Exercise data:
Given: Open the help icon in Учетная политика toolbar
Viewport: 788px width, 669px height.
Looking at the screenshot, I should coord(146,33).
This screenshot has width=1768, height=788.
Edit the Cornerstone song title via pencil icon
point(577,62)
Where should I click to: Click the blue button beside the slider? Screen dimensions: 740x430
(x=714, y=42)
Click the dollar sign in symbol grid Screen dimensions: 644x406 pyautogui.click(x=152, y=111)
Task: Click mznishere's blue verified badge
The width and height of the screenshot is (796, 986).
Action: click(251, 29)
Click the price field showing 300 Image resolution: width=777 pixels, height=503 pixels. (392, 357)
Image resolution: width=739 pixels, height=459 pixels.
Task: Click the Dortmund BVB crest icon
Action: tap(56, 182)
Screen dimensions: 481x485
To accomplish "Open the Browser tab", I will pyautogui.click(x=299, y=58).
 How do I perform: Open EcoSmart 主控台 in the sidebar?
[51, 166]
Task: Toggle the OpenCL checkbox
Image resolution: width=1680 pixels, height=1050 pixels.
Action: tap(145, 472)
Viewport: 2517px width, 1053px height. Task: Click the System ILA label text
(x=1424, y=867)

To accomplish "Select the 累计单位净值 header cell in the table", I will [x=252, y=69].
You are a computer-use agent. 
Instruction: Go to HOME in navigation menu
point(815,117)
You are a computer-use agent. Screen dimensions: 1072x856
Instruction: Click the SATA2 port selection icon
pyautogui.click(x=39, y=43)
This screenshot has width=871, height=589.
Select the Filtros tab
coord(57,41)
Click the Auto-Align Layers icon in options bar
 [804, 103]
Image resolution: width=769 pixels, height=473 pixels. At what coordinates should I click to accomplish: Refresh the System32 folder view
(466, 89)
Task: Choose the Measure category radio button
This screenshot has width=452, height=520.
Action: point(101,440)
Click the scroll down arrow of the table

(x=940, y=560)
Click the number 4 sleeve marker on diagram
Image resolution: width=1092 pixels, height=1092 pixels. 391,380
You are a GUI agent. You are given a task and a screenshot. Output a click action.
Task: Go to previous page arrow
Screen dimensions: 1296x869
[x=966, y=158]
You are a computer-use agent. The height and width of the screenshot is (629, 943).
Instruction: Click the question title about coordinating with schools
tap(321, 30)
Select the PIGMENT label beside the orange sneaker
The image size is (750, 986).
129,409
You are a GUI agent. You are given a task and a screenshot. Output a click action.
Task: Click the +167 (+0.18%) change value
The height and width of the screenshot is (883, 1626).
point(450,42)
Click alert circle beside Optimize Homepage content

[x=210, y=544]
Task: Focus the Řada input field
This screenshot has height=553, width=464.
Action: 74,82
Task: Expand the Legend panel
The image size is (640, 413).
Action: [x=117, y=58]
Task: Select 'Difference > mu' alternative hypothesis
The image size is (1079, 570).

What is needed: Each line that mentions the string "will" must be copied from the listing.

Expected answer:
To accomplish "Open the Browser tab", I will pyautogui.click(x=299, y=58).
To accomplish "Select the 累计单位净值 header cell in the table", I will [x=252, y=69].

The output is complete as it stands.